What to work on :: Write out every entry below word for word, leaving nothing out.

Listed entries ::
=====

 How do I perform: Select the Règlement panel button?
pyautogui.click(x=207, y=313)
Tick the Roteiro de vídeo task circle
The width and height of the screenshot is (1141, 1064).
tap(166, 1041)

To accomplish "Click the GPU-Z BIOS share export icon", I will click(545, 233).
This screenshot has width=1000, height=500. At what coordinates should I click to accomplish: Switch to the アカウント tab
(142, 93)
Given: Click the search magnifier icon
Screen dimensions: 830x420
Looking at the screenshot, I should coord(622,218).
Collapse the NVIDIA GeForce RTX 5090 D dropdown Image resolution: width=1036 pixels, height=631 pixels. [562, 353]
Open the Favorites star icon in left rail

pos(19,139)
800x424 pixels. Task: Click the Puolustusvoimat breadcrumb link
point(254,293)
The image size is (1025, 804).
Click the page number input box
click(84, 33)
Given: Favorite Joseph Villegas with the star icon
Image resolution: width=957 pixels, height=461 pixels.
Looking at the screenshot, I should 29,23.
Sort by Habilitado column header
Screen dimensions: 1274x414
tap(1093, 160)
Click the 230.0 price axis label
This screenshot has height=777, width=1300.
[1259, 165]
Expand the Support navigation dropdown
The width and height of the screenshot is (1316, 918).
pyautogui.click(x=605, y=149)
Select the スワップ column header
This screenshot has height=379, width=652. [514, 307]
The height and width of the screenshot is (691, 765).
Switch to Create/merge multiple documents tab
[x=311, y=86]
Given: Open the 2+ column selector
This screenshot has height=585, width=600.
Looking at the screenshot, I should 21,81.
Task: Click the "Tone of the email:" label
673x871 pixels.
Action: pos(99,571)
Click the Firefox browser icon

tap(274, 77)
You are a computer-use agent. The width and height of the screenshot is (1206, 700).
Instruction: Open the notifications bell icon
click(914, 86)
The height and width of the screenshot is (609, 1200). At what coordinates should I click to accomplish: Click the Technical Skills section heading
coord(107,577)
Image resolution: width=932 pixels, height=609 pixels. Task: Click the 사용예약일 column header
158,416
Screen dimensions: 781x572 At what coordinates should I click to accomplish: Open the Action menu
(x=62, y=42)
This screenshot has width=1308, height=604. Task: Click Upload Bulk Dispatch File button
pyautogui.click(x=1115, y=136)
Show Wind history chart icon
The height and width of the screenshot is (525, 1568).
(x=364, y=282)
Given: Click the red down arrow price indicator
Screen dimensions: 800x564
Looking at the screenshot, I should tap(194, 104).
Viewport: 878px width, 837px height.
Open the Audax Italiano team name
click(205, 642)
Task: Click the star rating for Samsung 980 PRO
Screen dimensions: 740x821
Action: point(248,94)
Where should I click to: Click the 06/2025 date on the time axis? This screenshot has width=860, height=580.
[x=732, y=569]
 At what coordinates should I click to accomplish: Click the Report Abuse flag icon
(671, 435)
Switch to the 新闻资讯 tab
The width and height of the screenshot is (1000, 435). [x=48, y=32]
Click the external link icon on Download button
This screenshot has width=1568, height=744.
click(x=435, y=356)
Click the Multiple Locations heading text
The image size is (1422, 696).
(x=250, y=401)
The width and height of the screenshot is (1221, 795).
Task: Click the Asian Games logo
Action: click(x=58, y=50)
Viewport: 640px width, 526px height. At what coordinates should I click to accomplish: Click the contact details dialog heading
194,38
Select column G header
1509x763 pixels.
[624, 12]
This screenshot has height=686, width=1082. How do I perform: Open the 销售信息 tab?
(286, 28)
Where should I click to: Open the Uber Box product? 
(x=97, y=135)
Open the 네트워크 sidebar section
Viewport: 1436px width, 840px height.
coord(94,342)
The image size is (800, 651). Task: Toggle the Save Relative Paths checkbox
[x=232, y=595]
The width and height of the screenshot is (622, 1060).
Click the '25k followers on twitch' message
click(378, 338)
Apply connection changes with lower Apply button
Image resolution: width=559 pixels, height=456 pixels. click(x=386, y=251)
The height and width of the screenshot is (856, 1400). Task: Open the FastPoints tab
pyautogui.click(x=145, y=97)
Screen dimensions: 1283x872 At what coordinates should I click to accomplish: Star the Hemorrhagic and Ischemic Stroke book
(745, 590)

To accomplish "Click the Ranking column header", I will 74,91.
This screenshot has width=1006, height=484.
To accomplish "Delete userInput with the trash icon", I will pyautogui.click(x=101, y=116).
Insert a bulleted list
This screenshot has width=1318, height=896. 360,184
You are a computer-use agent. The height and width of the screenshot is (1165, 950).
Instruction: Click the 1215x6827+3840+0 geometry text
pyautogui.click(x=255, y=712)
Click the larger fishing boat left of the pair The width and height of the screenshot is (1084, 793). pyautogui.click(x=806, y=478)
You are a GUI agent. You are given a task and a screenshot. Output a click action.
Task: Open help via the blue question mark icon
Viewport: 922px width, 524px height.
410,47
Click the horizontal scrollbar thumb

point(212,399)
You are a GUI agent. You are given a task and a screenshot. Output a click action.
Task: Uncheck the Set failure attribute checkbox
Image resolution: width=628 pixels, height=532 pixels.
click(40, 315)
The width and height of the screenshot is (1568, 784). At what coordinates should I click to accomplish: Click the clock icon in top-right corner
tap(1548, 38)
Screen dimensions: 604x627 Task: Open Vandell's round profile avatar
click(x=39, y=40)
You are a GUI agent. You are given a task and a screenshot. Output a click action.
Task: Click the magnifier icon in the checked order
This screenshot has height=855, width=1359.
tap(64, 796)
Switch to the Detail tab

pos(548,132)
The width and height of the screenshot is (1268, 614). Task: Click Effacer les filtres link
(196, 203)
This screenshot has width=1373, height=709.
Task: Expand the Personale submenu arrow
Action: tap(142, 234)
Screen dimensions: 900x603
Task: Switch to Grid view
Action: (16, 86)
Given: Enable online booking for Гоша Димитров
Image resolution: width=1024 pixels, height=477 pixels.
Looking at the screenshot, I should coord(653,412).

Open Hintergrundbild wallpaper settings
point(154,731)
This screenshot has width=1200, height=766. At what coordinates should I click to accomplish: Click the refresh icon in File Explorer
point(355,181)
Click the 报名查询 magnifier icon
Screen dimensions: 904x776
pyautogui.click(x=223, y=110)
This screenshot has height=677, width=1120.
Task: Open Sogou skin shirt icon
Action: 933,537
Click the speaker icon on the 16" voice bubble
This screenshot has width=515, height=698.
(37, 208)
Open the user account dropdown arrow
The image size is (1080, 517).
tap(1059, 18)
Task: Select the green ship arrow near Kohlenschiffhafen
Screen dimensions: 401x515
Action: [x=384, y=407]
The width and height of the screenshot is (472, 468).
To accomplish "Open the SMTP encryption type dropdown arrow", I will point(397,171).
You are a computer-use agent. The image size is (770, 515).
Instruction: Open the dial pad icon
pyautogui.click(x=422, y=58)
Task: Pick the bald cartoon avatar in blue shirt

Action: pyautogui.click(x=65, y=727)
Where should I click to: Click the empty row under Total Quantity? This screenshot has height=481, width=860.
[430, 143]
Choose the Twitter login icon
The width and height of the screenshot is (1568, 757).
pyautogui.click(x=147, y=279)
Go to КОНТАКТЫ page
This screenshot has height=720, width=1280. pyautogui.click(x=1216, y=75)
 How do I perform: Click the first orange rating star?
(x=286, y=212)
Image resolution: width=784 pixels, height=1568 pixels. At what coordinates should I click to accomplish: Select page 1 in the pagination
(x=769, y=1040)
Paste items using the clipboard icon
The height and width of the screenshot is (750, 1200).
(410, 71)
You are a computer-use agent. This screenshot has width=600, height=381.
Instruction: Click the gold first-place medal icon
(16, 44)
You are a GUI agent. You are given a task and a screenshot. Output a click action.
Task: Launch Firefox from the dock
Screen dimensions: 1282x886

=====

Solution ::
 How do I perform: Select the Règlement panel button?
pyautogui.click(x=207, y=313)
Tick the Roteiro de vídeo task circle
The width and height of the screenshot is (1141, 1064).
tap(166, 1041)

To accomplish "Click the GPU-Z BIOS share export icon", I will click(545, 233).
This screenshot has width=1000, height=500. At what coordinates should I click to accomplish: Switch to the アカウント tab
(142, 93)
Given: Click the search magnifier icon
Screen dimensions: 830x420
Looking at the screenshot, I should coord(622,218).
Collapse the NVIDIA GeForce RTX 5090 D dropdown Image resolution: width=1036 pixels, height=631 pixels. [562, 353]
Open the Favorites star icon in left rail

pos(19,139)
800x424 pixels. Task: Click the Puolustusvoimat breadcrumb link
point(254,293)
The image size is (1025, 804).
Click the page number input box
click(84, 33)
Given: Favorite Joseph Villegas with the star icon
Image resolution: width=957 pixels, height=461 pixels.
Looking at the screenshot, I should 29,23.
Sort by Habilitado column header
Screen dimensions: 1274x414
tap(1093, 160)
Click the 230.0 price axis label
This screenshot has height=777, width=1300.
[1259, 165]
Expand the Support navigation dropdown
The width and height of the screenshot is (1316, 918).
pyautogui.click(x=605, y=149)
Select the スワップ column header
This screenshot has height=379, width=652. [514, 307]
The height and width of the screenshot is (691, 765).
Switch to Create/merge multiple documents tab
[x=311, y=86]
Given: Open the 2+ column selector
This screenshot has height=585, width=600.
Looking at the screenshot, I should 21,81.
Task: Click the "Tone of the email:" label
673x871 pixels.
Action: pos(99,571)
Click the Firefox browser icon

tap(274, 77)
You are a computer-use agent. The width and height of the screenshot is (1206, 700).
Instruction: Open the notifications bell icon
click(914, 86)
The height and width of the screenshot is (609, 1200). At what coordinates should I click to accomplish: Click the Technical Skills section heading
coord(107,577)
Image resolution: width=932 pixels, height=609 pixels. Task: Click the 사용예약일 column header
158,416
Screen dimensions: 781x572 At what coordinates should I click to accomplish: Open the Action menu
(x=62, y=42)
This screenshot has width=1308, height=604. Task: Click Upload Bulk Dispatch File button
pyautogui.click(x=1115, y=136)
Show Wind history chart icon
The height and width of the screenshot is (525, 1568).
(x=364, y=282)
Given: Click the red down arrow price indicator
Screen dimensions: 800x564
Looking at the screenshot, I should tap(194, 104).
Viewport: 878px width, 837px height.
Open the Audax Italiano team name
click(205, 642)
Task: Click the star rating for Samsung 980 PRO
Screen dimensions: 740x821
Action: point(248,94)
Where should I click to: Click the 06/2025 date on the time axis? This screenshot has width=860, height=580.
[x=732, y=569]
 At what coordinates should I click to accomplish: Click the Report Abuse flag icon
(671, 435)
Switch to the 新闻资讯 tab
The width and height of the screenshot is (1000, 435). [x=48, y=32]
Click the external link icon on Download button
This screenshot has width=1568, height=744.
click(x=435, y=356)
Click the Multiple Locations heading text
The image size is (1422, 696).
(x=250, y=401)
The width and height of the screenshot is (1221, 795).
Task: Click the Asian Games logo
Action: click(x=58, y=50)
Viewport: 640px width, 526px height. At what coordinates should I click to accomplish: Click the contact details dialog heading
194,38
Select column G header
1509x763 pixels.
[624, 12]
This screenshot has height=686, width=1082. How do I perform: Open the 销售信息 tab?
(286, 28)
Where should I click to: Open the Uber Box product? 
(x=97, y=135)
Open the 네트워크 sidebar section
Viewport: 1436px width, 840px height.
coord(94,342)
The image size is (800, 651). Task: Toggle the Save Relative Paths checkbox
[x=232, y=595]
The width and height of the screenshot is (622, 1060).
Click the '25k followers on twitch' message
click(378, 338)
Apply connection changes with lower Apply button
Image resolution: width=559 pixels, height=456 pixels. click(x=386, y=251)
The height and width of the screenshot is (856, 1400). Task: Open the FastPoints tab
pyautogui.click(x=145, y=97)
Screen dimensions: 1283x872 At what coordinates should I click to accomplish: Star the Hemorrhagic and Ischemic Stroke book
(745, 590)

To accomplish "Click the Ranking column header", I will 74,91.
This screenshot has width=1006, height=484.
To accomplish "Delete userInput with the trash icon", I will pyautogui.click(x=101, y=116).
Insert a bulleted list
This screenshot has width=1318, height=896. 360,184
You are a computer-use agent. The height and width of the screenshot is (1165, 950).
Instruction: Click the 1215x6827+3840+0 geometry text
pyautogui.click(x=255, y=712)
Click the larger fishing boat left of the pair The width and height of the screenshot is (1084, 793). pyautogui.click(x=806, y=478)
You are a GUI agent. You are given a task and a screenshot. Output a click action.
Task: Open help via the blue question mark icon
Viewport: 922px width, 524px height.
410,47
Click the horizontal scrollbar thumb

point(212,399)
You are a GUI agent. You are given a task and a screenshot. Output a click action.
Task: Uncheck the Set failure attribute checkbox
Image resolution: width=628 pixels, height=532 pixels.
click(40, 315)
The width and height of the screenshot is (1568, 784). At what coordinates should I click to accomplish: Click the clock icon in top-right corner
tap(1548, 38)
Screen dimensions: 604x627 Task: Open Vandell's round profile avatar
click(x=39, y=40)
You are a GUI agent. You are given a task and a screenshot. Output a click action.
Task: Click the magnifier icon in the checked order
This screenshot has height=855, width=1359.
tap(64, 796)
Switch to the Detail tab

pos(548,132)
The width and height of the screenshot is (1268, 614). Task: Click Effacer les filtres link
(196, 203)
This screenshot has width=1373, height=709.
Task: Expand the Personale submenu arrow
Action: tap(142, 234)
Screen dimensions: 900x603
Task: Switch to Grid view
Action: (16, 86)
Given: Enable online booking for Гоша Димитров
Image resolution: width=1024 pixels, height=477 pixels.
Looking at the screenshot, I should coord(653,412).

Open Hintergrundbild wallpaper settings
point(154,731)
This screenshot has width=1200, height=766. At what coordinates should I click to accomplish: Click the refresh icon in File Explorer
point(355,181)
Click the 报名查询 magnifier icon
Screen dimensions: 904x776
pyautogui.click(x=223, y=110)
This screenshot has height=677, width=1120.
Task: Open Sogou skin shirt icon
Action: 933,537
Click the speaker icon on the 16" voice bubble
This screenshot has width=515, height=698.
(37, 208)
Open the user account dropdown arrow
The image size is (1080, 517).
tap(1059, 18)
Task: Select the green ship arrow near Kohlenschiffhafen
Screen dimensions: 401x515
Action: [x=384, y=407]
The width and height of the screenshot is (472, 468).
To accomplish "Open the SMTP encryption type dropdown arrow", I will point(397,171).
You are a computer-use agent. The image size is (770, 515).
Instruction: Open the dial pad icon
pyautogui.click(x=422, y=58)
Task: Pick the bald cartoon avatar in blue shirt

Action: pyautogui.click(x=65, y=727)
Where should I click to: Click the empty row under Total Quantity? This screenshot has height=481, width=860.
[430, 143]
Choose the Twitter login icon
The width and height of the screenshot is (1568, 757).
pyautogui.click(x=147, y=279)
Go to КОНТАКТЫ page
This screenshot has height=720, width=1280. pyautogui.click(x=1216, y=75)
 How do I perform: Click the first orange rating star?
(x=286, y=212)
Image resolution: width=784 pixels, height=1568 pixels. At what coordinates should I click to accomplish: Select page 1 in the pagination
(x=769, y=1040)
Paste items using the clipboard icon
The height and width of the screenshot is (750, 1200).
(410, 71)
You are a computer-use agent. This screenshot has width=600, height=381.
Instruction: Click the gold first-place medal icon
(16, 44)
You are a GUI agent. You are given a task and a screenshot. Output a click action.
Task: Launch Firefox from the dock
Screen dimensions: 1282x886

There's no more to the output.